Ali Freibott and Belli Valencia of the Landry lab are starting their dilution experiments for Cycle 2.
Here’s Ali explaining what she studies, in her words:
What are you researching:
I research plankton food web interactions, or in other words, what plankton are eating what other plankton and how fast it’s happening. I specifically study plankton that are smaller than 200 micrometers, which is 0.2 mm. You definitely can’t see anything I study without a microscope, unless there are a ton of them blooming, in which case they turn the water a different color (sometimes brown or red). Some plankton that I study behave like plants, creating their own energy using photosynthesis, and some act like animals that eat the plant-like plankton. One tiny cell of these microplankton can grow and duplicate itself in one day, so they can eat, grow, and die really quickly.
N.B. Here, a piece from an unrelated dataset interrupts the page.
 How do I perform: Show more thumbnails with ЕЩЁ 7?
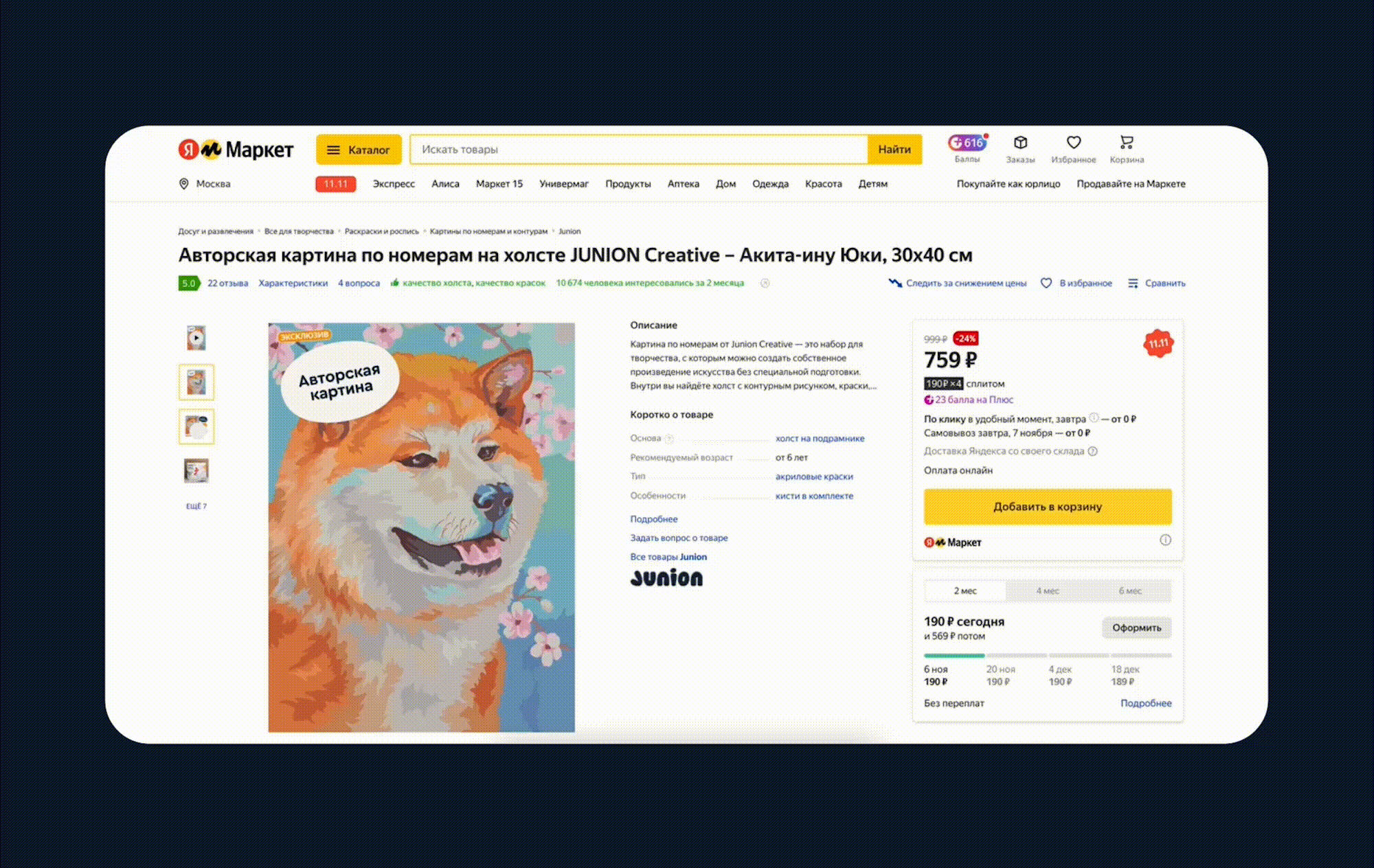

They also respond very rapidly to changes in ocean conditions.
How I study it:
We use many methods to study these tiny plankton and what they are doing. We use microscopy, pigment analysis, and DNA analysis to determine what kinds of plankton are in different areas of the ocean and how many there are. We also run special experiments, called dilution experiments, in which we add filtered seawater with no plankton to normal seawater that has plankton in order to “dilute” the concentration of plankton in the samples. After diluting multiple bottles of seawater at different concentrations and incubating these diluted samples in seawater for 24 hours, we measure how many plankton are still in each bottle and use that information to calculate rates of growth and mortality for the different plankton. In these pictures, Belli and I are filtering seawater through a very small filter to remove all plankton from the water to use in our dilution experiments.
Ali, Belli, and Mariana fill bottles from the CTD rosette with water for their dilution experiments. The bottles are first filled with filtered water (0.2 micron filters) from each depth, and then differing amounts of unfiltered seawater.
Ali’s pretty tiny bottles that will go into the incubators to let the organisms grow for 24 hours.
Ali teaches Belli all the tricks of running the normal dilution and the size-fractioned dilution.